Extracted material Start Marker
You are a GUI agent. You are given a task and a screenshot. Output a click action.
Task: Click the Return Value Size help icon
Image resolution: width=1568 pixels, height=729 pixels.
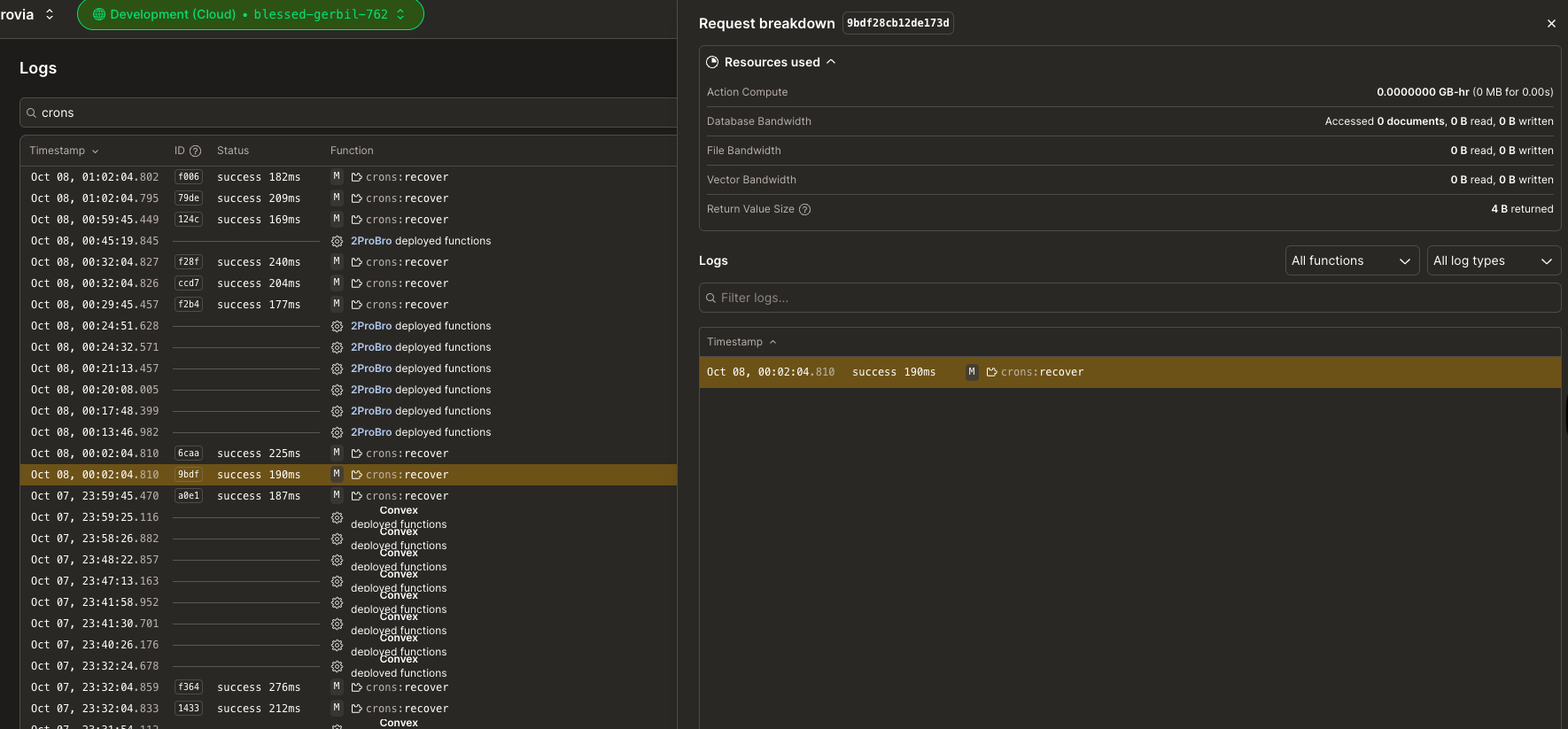(x=804, y=210)
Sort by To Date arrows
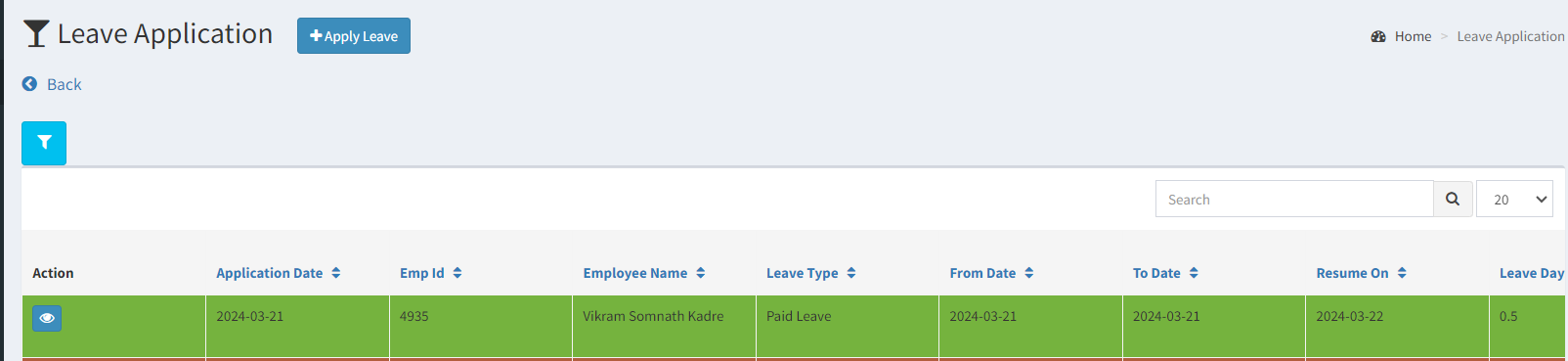The width and height of the screenshot is (1568, 361). click(1194, 273)
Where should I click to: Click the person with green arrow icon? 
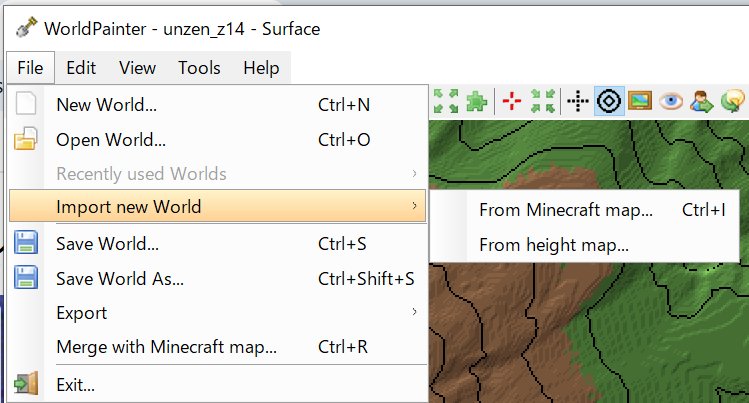click(702, 101)
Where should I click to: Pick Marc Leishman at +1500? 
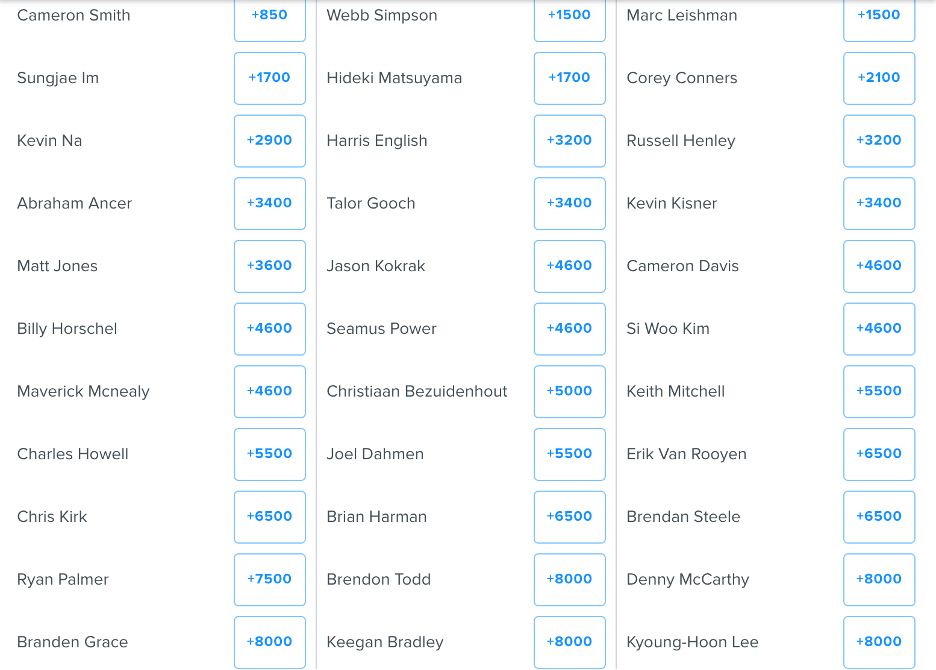click(x=879, y=17)
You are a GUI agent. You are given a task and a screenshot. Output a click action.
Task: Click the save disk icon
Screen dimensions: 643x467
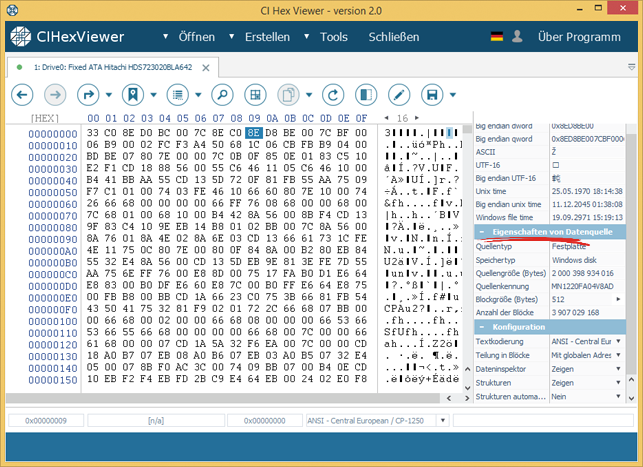[432, 95]
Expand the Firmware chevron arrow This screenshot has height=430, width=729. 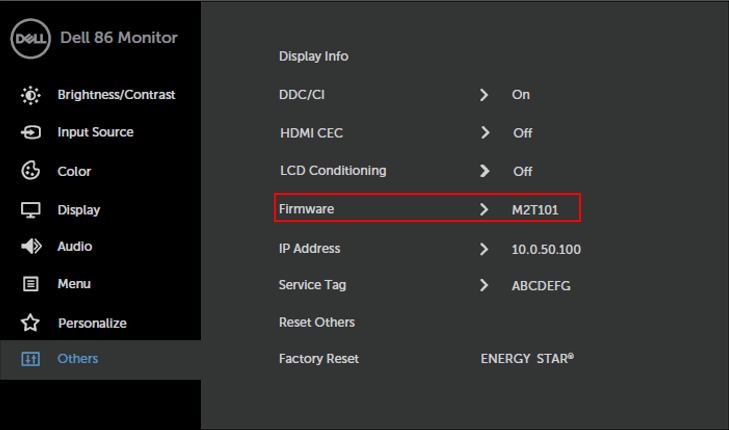[x=484, y=209]
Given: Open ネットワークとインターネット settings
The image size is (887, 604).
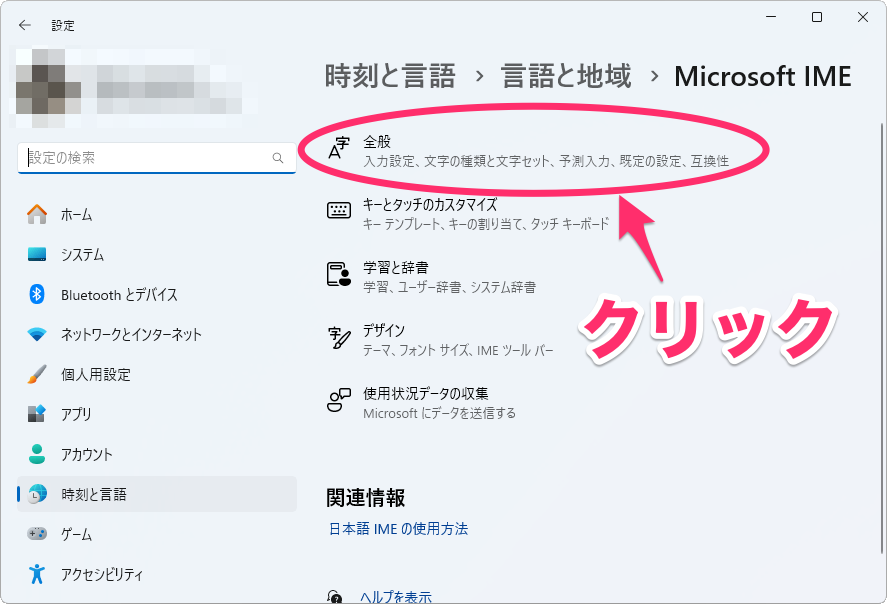Looking at the screenshot, I should (131, 334).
Extracted material End Marker
What this task involves |
Starting at the line that holds "Given: Open ネットワークとインターネット settings", retype every line through the end of the data, both ends included. Pictures stay out of the copy.

Exercise output |
Given: Open ネットワークとインターネット settings
The image size is (887, 604).
Looking at the screenshot, I should (131, 334).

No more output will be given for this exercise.